In the last month, we’ve reviewed three reports that provide data and perspectives on the “state” of the charitable nonprofit community. Each report provides insights to help nonprofit leaders prepare for challenges ahead.

The Nonprofit Finance Fund’s 2018 State of the Sector survey report offers a data-rich base for understanding the depth of challenges nonprofits currently face. Despite the report’s headline (“our sector is resilient”), the majority (57 percent) of nonprofits surveyed (nearly 3,400 in all 50 states were surveyed) report they are unable to meet the demands for their services. Of the 86 percent that anticipate an increase in demands in 2018, only 43 percent anticipate being able to meet that increased demand. Financial sustainability is a top challenge for 62 percent, and since a strong majority report that the demand for their services is rising (a finding that was also evident in the last seven surveys by NFF, dating back to before the Great Recession), it is uncertain that charitable nonprofits will be able to deliver on their hoped-for outcomes.

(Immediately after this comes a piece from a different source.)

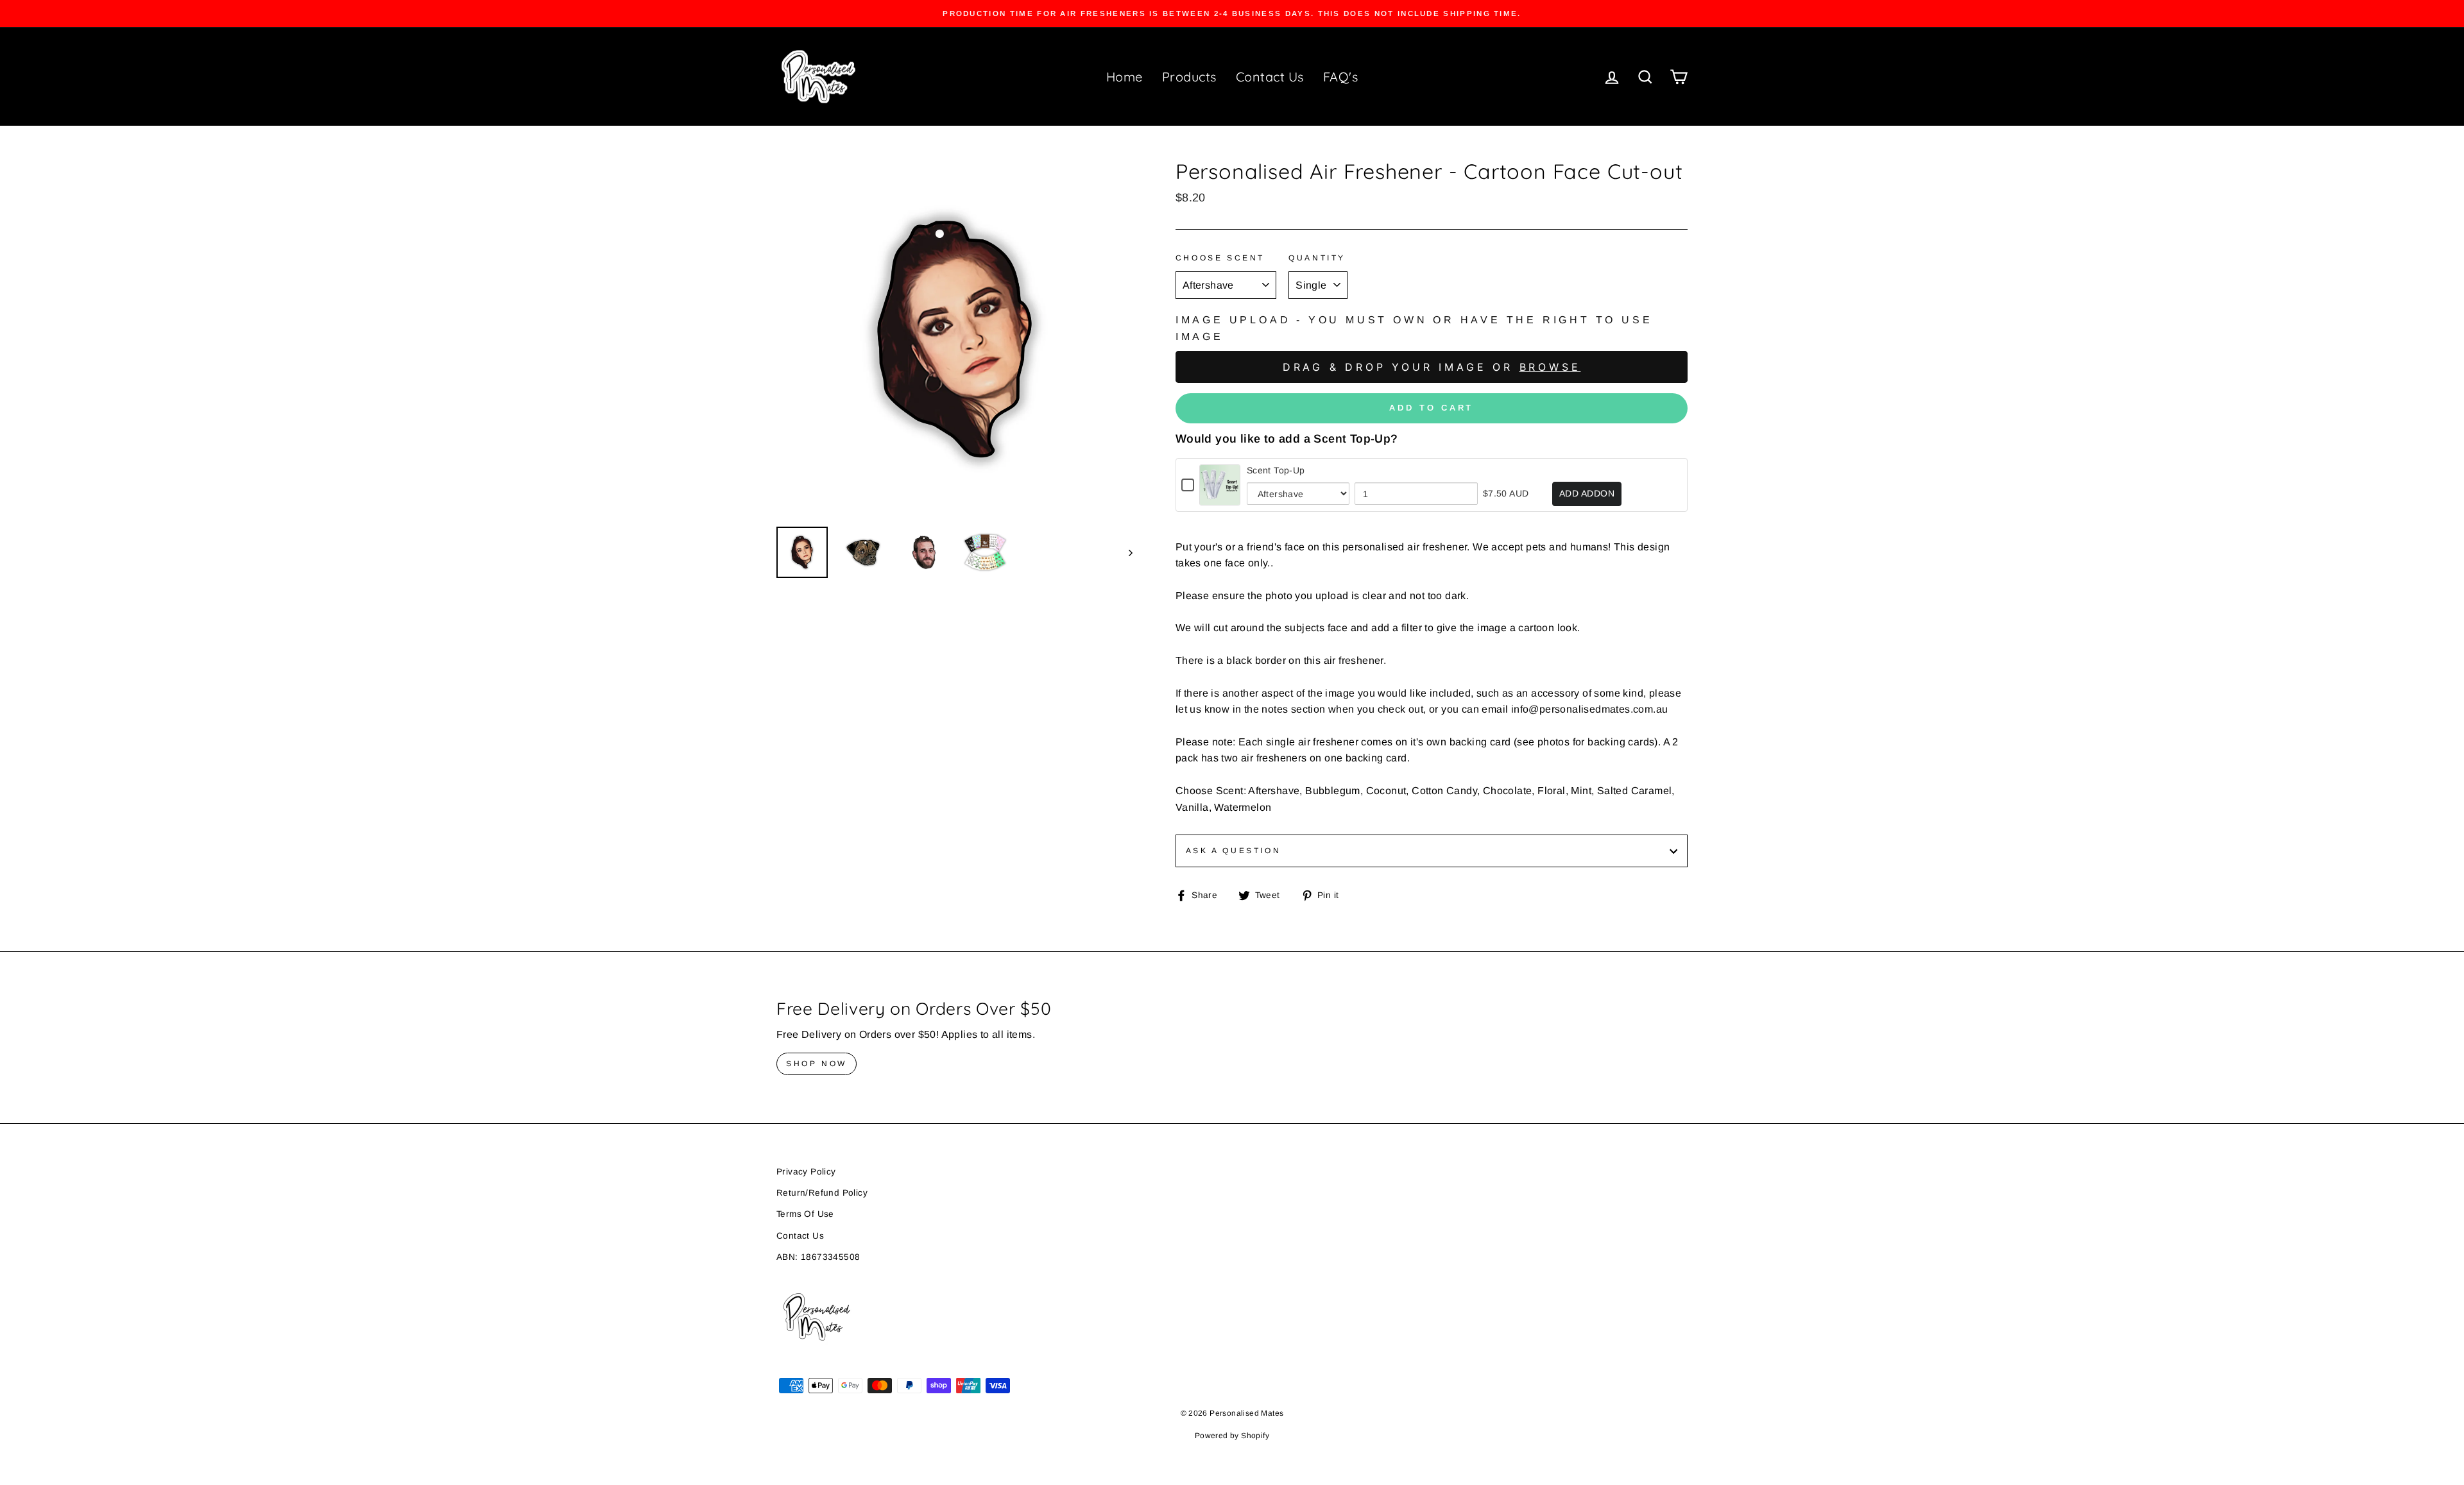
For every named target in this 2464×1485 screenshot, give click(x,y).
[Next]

Two other new reports shine similar light on the challenges and uncertainties that nonprofits face. In Bracing for a Downturn, the Center on Effective Philanthropy finds that a majority of nonprofit and foundation leaders are concerned about the expected decrease in charitable giving as a result of the new tax law. In The New Normal: Capacity Building During a Time of Disruption, the authors also share their sense of what it will take for charitable nonprofits to be successful, given the tumultuous political and economic climate, limited resources, and increasing demands. Nonprofits told the authors of The New Normal what they believe nonprofit leaders today need, including “more flexible strategies, adaptive leadership, unrestricted funding, and short- term feedback loops that enable them to assess whether they are gaining traction against their goals.” We encourage you to read the full report, which includes recommendations both for nonprofits and for private foundations that support them.

All three reports underscore the downside of relying exclusively on single-source and restricted funding (especially government contracts/grants), and the limitations of long-term strategic planning. In contrast, given the current “state of the sector” there is a compelling need for agile leadership by boards, funders, and nonprofit managers.